TEXT EXCERPT ->
....

Real Analysis - Infimum and Supremum Proof

[zigzagdoom]

Hi Guys,

I am self teaching myself analysis after a long period off. I have done the following proof but was hoping more experienced / adept mathematicians could look over it and see if it made sense.

Homework Statement

Question:

Suppose D is a non empty set and that f: D → ℝ and g: D →ℝ. If for ∀x,y ∈ D, f(x) ≤ g(y), then f(D) is bounded above and g(D) is bounded below.
Furthermore, sup f(D) ≤ inf g(D).

Homework Equations

N/A

The Attempt at a Solution

Assume that there exists a set such as in the question.
Since f(x) ≤ g(y) ∀ x,y ∈ D , f(x) is bounded above and g(y) is bounded below.
Now, let supf(D)=A and let infg(D)=B . Then ∀ x ∈ D, f(x) ≤ A and ∀ y ∈ D, g(y) ≥ B .
Assume: ¬ ( A ≤ B ) ↔ A>B and A ≠ B. But if A>B , then supf(D)>infg(D) .
This means ∃ g(D) ≤ supf(D) which in turn means ∃ f(D)>g(D) .
But this is a contradiction as ∀ x,y ∈ D, f(D) ≤ g(D) . So it follows A ≤ B. That is sup f(D) ≤ inf g(D).

Thanks!

 

[lordianed]

Hello zigzagdoom, sorry that I'm not the adept Mathematician you are looking for, but I hope my points make sense. I would perhaps phrase the second sentence of your argument this way:
Since $D$ is non-empty, then the images of $f$ and $g$ are non-empty. Furthermore, as $f(x) \leq g(y)$ for all $x,y \in D$, then any element in the image of $f$ is a lower bound of $g(D)$, and any element in the image of $g$ is an upper bound of $f(D)$; thus, $g(D)$ is bounded below, and $f(D)$ is bounded above.

edit: codomain vs image

 

[Samy_A]

Maybe just a nitpick (as what you mean is obvious), but I would rephrase the following:

This means ∃ g(D) ≤ supf(D) which in turn means ∃ f(D)>g(D)

$f(D)$ and $g(D)$ are not numbers, but sets, so I would write something like:

∃ y ∈ D: g(y) < supf(D) which in turn means ∃ x ∈ D: f(x)>g(y)

....

OBJECTIVE ->
From the forum thread on the supremum and infimum proof, return word for word the part that opens with the words containing "I am self teaching" and closes with "Furthermore, sup f(D) ≤ inf g(D).".

Word and element pointing entries ->
....

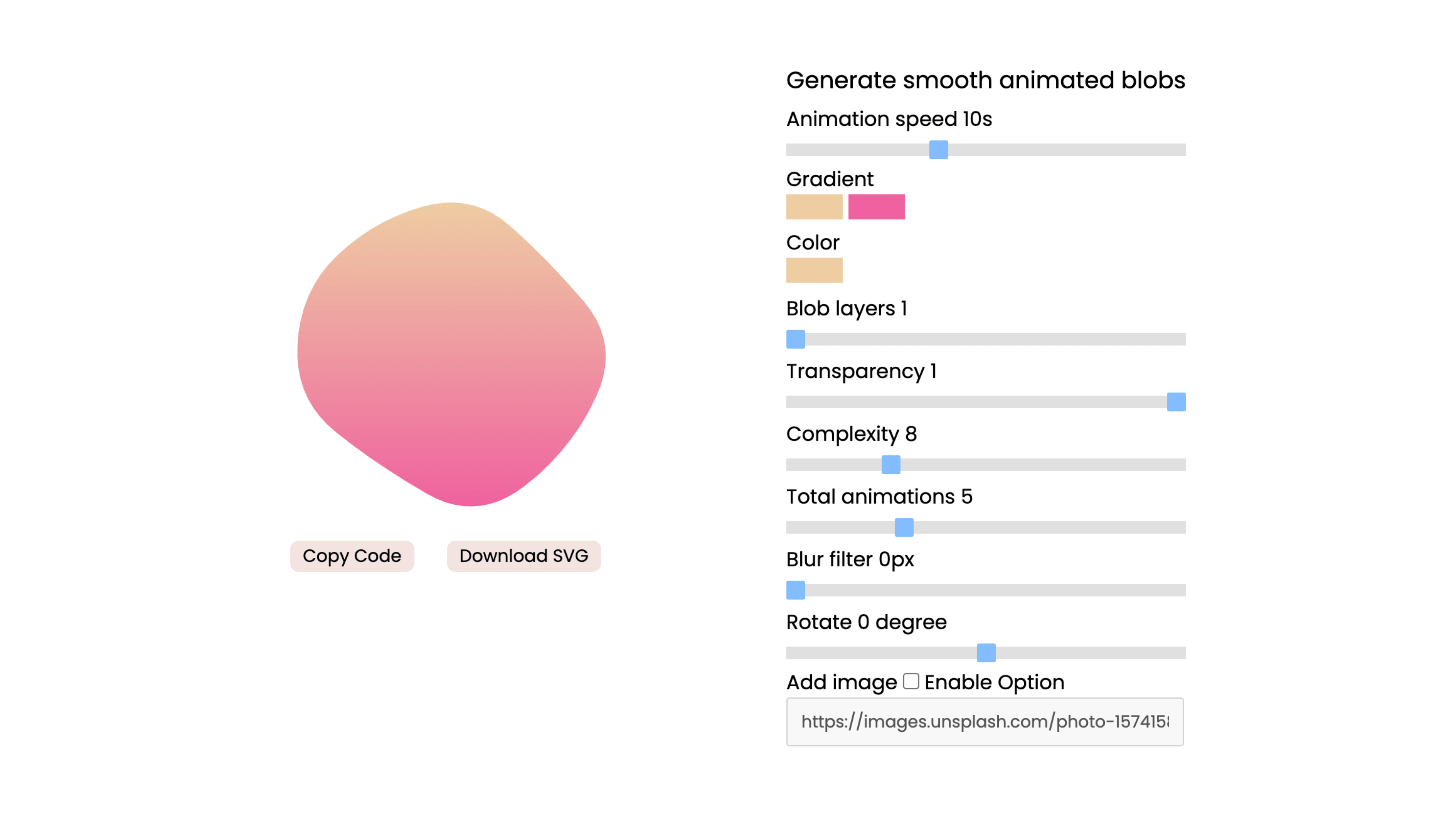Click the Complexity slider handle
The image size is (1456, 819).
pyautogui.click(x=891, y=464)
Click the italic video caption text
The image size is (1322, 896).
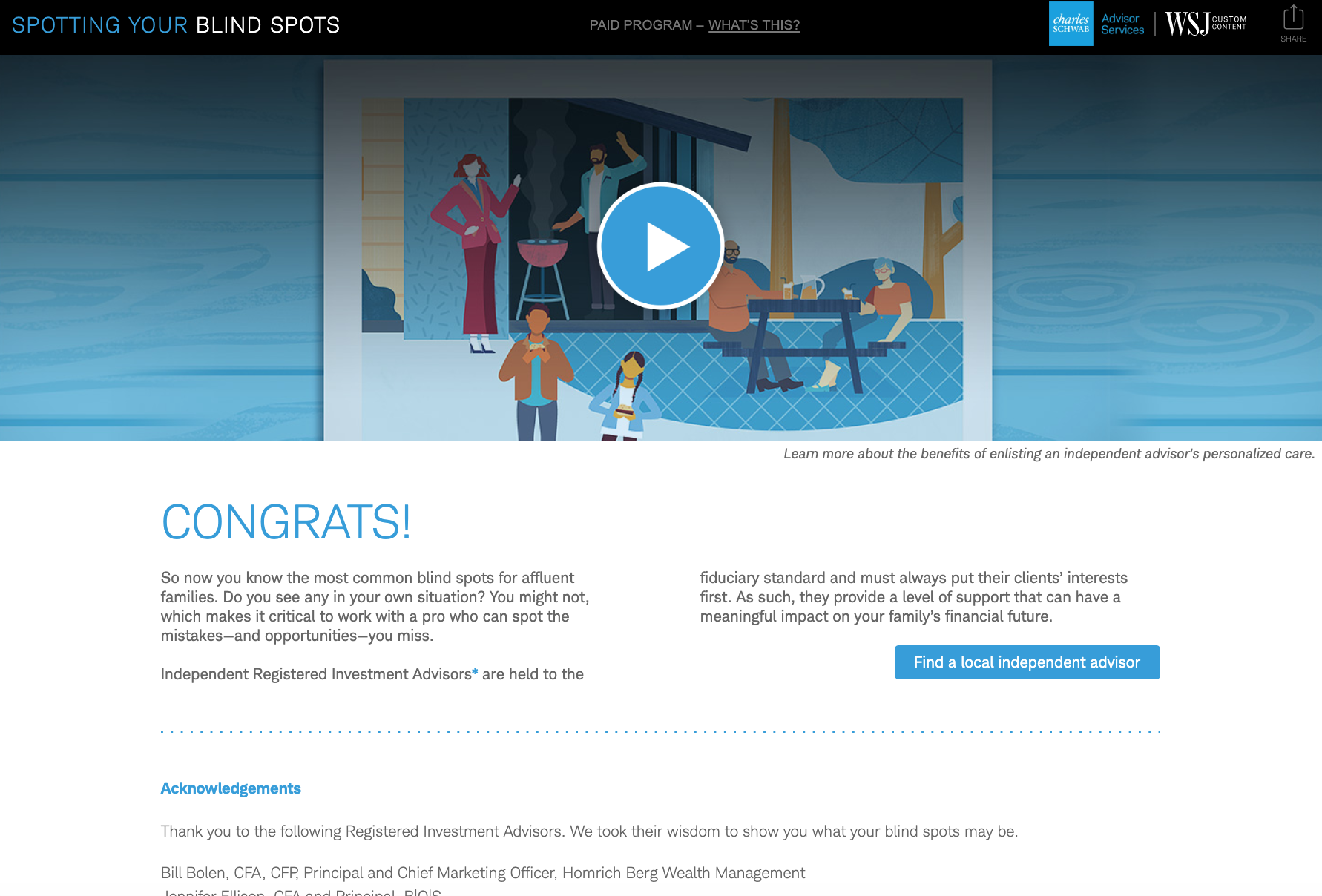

....

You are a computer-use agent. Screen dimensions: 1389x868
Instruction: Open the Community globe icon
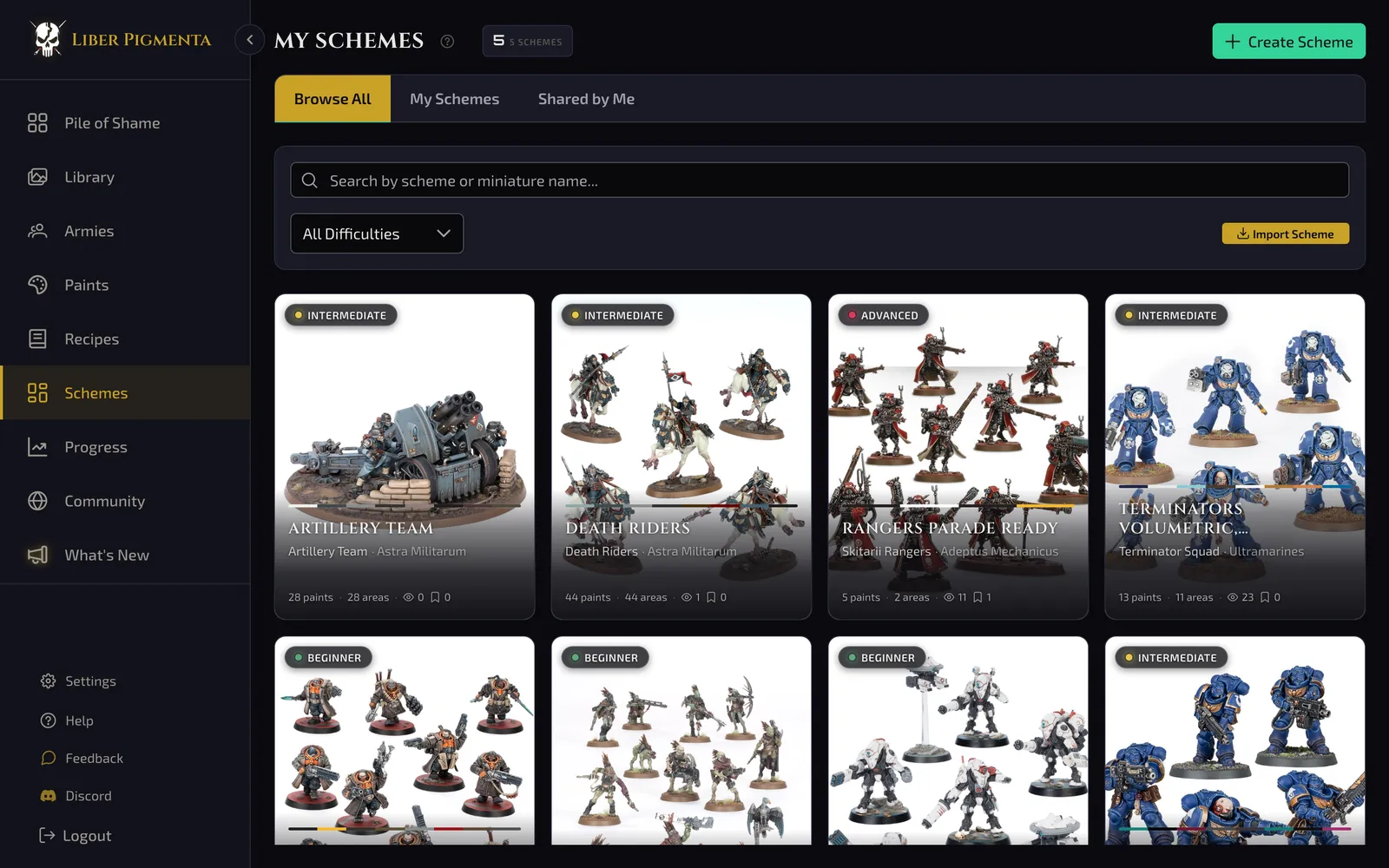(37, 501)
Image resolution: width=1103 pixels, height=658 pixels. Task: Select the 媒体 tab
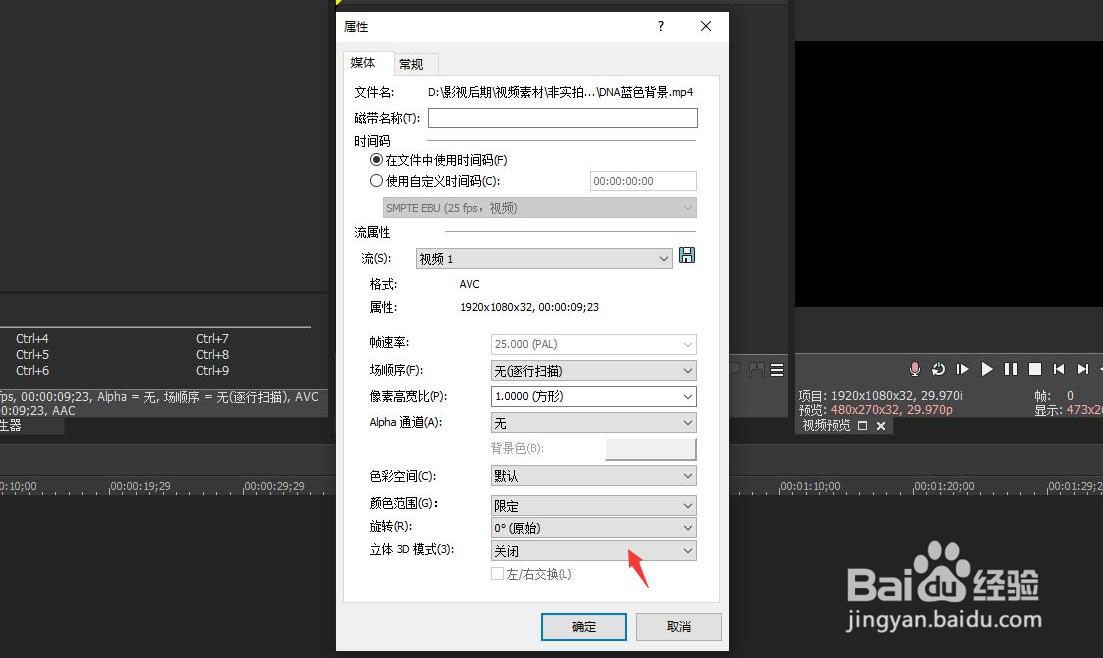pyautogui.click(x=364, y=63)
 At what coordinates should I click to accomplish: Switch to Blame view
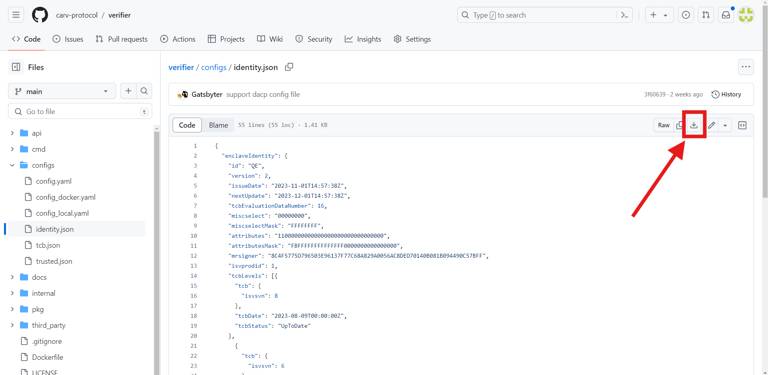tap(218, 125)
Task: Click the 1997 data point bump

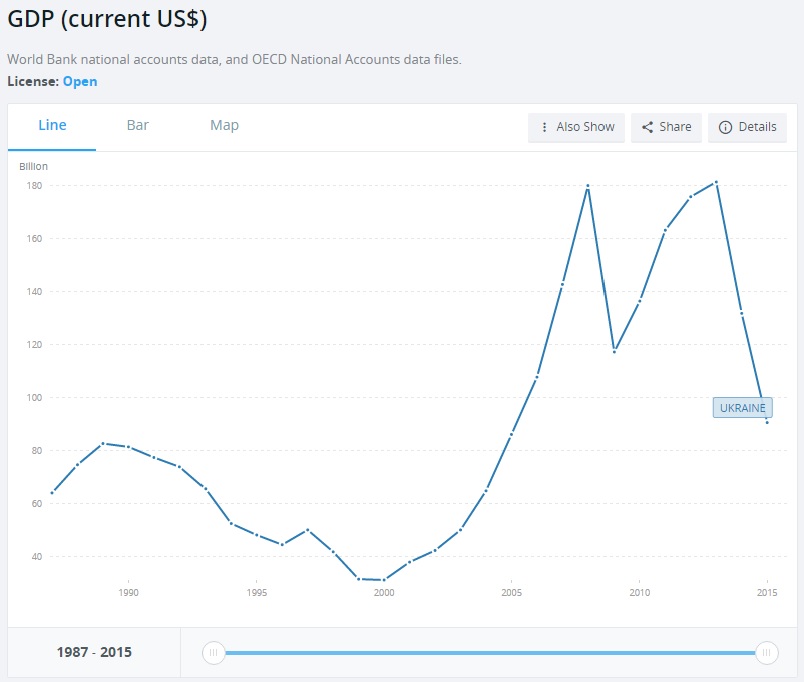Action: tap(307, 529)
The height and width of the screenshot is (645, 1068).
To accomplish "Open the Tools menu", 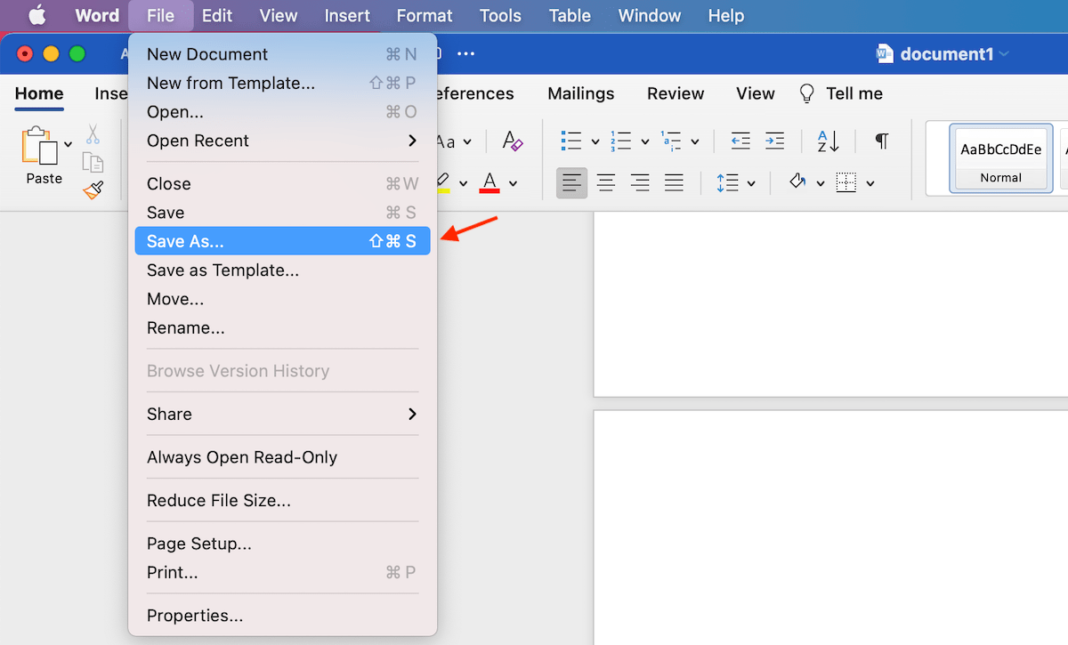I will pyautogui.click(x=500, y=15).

....

SOLUTION TO THIS PROBLEM ->
I am self teaching myself analysis after a long period off. I have done the following proof but was hoping more experienced / adept mathematicians could look over it and see if it made sense.

Homework Statement

Question:

Suppose D is a non empty set and that f: D → ℝ and g: D →ℝ. If for ∀x,y ∈ D, f(x) ≤ g(y), then f(D) is bounded above and g(D) is bounded below.
Furthermore, sup f(D) ≤ inf g(D).